🤖 AI Summary
This work demonstrates that a ReLU recurrent neural network (RNN) with fixed weights and hidden dimension can, through extended runtime, uniformly approximate any continuous function on $[-1, 1]$, overcoming a key limitation of conventional neural networks whose expressivity is constrained by static architectures. To establish this result, the authors introduce the Turing Machine with Neural Units (TMNU) as an intermediate computational model that retains algorithmic flexibility while being explicitly simulatable by such an RNN. The proposed framework achieves uniform approximation at a rate matching that of underlying polynomial approximations, and a minimax lower bound analysis rigorously establishes runtime as an essential computational resource within this paradigm.
📝 Abstract
Classical approximation theorems ask for a new neural network whenever the target accuracy is improved. This paper studies the opposite possibility: can the network be chosen once and for all, and can accuracy be bought only by letting it run longer? We prove that this is possible for every continuous function on [-1,1]. More precisely, each such function is uniformly approximated by the time evolution of a single ReLU recurrent neural network with fixed weights and fixed hidden dimension.
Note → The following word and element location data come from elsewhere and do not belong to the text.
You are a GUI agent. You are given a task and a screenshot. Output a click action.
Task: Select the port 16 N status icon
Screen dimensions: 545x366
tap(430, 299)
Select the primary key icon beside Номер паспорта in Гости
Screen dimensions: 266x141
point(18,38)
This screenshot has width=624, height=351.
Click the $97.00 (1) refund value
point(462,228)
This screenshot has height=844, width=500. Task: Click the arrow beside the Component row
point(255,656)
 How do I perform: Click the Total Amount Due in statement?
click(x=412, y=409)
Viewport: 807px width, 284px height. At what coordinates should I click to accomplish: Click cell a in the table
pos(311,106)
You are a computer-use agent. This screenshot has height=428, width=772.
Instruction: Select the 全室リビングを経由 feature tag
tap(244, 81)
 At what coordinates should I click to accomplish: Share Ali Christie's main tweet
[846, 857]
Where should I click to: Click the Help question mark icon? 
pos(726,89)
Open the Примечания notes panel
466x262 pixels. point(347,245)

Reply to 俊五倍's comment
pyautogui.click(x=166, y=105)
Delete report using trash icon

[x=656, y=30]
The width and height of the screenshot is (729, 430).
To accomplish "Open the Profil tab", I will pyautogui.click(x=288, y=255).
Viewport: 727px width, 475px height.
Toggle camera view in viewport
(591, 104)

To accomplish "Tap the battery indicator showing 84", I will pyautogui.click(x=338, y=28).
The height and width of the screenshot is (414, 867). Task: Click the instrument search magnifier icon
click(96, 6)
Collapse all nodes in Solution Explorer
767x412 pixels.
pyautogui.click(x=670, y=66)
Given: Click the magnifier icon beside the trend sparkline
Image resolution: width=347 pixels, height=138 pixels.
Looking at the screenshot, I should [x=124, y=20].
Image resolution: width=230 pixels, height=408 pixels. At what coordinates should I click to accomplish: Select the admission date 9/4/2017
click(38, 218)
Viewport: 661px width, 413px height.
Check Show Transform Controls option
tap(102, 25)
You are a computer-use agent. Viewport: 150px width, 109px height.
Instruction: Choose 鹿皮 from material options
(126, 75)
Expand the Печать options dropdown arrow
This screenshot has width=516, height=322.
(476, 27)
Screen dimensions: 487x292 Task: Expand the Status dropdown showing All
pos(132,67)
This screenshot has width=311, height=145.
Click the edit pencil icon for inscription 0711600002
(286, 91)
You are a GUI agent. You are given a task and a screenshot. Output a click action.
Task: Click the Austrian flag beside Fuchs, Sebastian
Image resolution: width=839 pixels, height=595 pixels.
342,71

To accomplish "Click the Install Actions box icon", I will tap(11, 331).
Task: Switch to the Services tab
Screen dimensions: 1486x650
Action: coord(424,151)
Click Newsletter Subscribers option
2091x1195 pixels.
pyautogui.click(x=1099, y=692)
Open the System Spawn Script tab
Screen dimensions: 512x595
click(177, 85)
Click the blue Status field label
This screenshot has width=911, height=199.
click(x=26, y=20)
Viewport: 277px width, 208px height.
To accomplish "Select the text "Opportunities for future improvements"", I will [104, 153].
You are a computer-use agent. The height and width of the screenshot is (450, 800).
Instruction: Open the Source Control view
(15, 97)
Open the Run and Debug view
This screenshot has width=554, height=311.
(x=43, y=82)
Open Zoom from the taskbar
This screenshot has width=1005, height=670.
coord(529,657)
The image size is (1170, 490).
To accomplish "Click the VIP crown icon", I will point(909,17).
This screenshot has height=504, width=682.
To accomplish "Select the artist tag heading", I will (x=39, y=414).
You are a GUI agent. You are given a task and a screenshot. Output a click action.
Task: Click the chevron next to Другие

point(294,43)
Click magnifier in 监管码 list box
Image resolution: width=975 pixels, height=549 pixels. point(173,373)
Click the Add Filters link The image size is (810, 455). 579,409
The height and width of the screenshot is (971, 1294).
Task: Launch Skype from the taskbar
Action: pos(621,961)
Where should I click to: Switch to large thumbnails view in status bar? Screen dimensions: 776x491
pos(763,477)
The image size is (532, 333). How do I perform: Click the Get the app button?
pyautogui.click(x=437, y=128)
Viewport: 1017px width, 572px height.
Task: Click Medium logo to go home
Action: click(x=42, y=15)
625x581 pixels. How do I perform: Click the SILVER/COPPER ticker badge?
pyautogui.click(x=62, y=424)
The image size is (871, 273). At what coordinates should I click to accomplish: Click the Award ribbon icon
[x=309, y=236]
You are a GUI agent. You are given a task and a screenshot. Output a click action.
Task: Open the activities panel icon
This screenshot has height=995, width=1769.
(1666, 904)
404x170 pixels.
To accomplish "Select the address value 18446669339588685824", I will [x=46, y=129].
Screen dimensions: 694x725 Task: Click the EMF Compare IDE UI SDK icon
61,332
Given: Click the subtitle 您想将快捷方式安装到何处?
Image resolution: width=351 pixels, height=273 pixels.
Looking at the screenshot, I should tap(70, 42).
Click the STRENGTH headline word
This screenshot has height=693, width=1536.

The mechanism behind the construction is a new intermediate model, the Turing machine with neural units (TMNU). This model retains the algorithmic freedom needed to implement polynomial approximation schemes, while remaining rigid enough to be simulated by RNNs with explicit bounds on hidden dimension and weight magnitude. The resulting convergence rates reflect the underlying polynomial approximation rates. We complement the construction with minimax lower bounds showing that runtime is not merely a proof artifact, but an unavoidable resource in this fixed-network approximation paradigm.